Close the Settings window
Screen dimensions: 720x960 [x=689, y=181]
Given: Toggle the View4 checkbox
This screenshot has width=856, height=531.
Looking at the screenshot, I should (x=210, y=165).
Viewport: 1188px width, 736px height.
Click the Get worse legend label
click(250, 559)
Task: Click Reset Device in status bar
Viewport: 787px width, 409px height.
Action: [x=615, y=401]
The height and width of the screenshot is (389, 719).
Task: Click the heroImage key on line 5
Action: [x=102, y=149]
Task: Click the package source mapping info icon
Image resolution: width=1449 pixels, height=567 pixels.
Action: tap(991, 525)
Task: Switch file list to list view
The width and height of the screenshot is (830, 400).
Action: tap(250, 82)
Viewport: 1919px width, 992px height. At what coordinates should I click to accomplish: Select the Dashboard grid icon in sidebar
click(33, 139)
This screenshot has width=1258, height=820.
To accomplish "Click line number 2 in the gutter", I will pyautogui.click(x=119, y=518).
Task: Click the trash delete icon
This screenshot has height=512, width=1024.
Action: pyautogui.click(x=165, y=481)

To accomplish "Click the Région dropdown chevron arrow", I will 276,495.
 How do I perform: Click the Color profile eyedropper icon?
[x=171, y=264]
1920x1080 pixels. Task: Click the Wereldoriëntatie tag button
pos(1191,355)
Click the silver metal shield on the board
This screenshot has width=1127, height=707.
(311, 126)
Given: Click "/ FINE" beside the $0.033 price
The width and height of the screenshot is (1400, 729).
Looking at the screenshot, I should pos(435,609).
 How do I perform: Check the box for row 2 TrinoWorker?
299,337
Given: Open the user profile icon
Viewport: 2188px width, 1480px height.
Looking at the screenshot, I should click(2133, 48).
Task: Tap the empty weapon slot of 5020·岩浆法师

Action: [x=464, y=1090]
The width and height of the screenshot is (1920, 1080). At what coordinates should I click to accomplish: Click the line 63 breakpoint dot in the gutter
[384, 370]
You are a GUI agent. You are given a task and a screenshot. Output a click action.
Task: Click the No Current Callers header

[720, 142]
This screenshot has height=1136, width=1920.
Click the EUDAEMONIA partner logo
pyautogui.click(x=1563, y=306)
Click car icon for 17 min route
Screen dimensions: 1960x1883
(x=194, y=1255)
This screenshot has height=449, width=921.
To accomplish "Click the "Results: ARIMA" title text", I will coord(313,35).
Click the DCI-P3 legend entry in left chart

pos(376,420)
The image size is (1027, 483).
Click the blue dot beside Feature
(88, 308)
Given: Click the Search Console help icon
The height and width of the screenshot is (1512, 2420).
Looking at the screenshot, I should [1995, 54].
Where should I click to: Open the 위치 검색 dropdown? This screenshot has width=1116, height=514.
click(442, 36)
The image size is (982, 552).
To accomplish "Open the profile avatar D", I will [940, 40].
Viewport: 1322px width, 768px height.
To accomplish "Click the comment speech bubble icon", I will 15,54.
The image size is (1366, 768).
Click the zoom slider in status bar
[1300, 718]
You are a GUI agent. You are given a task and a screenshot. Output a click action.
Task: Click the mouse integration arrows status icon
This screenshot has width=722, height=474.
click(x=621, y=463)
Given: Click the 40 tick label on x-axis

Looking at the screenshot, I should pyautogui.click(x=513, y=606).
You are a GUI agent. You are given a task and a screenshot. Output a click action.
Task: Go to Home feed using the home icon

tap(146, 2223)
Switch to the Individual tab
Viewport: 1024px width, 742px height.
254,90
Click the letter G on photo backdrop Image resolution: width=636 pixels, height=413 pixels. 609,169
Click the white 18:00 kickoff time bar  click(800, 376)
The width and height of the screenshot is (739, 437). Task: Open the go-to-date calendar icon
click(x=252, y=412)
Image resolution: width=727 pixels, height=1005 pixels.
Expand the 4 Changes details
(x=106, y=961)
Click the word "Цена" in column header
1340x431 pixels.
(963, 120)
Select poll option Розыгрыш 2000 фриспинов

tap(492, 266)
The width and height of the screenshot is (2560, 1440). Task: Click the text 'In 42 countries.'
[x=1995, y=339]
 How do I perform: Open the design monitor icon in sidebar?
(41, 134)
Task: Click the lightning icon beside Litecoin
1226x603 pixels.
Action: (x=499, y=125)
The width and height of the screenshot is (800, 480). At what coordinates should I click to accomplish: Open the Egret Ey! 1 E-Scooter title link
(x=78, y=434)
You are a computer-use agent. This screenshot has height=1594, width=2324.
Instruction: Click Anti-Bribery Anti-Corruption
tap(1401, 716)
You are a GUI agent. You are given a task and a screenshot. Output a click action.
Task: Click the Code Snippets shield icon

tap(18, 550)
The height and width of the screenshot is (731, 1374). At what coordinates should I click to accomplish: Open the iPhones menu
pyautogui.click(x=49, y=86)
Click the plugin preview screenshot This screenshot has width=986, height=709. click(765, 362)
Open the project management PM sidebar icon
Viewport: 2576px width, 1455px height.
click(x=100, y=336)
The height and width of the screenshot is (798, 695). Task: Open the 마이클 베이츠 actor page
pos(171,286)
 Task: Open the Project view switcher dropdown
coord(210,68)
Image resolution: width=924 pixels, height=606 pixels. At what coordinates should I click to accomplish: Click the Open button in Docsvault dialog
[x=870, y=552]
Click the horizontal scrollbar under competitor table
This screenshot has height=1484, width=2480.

■ ■ ■ ■ ■ ■ ■

> _EXERCISE DIRECTIONS_
From the records above, pick out and copy each line that contains the word "header", treating uppercase and lowercase as different.

> _EXPECTED ANSWER_
Task: Click the No Current Callers header
Click the word "Цена" in column header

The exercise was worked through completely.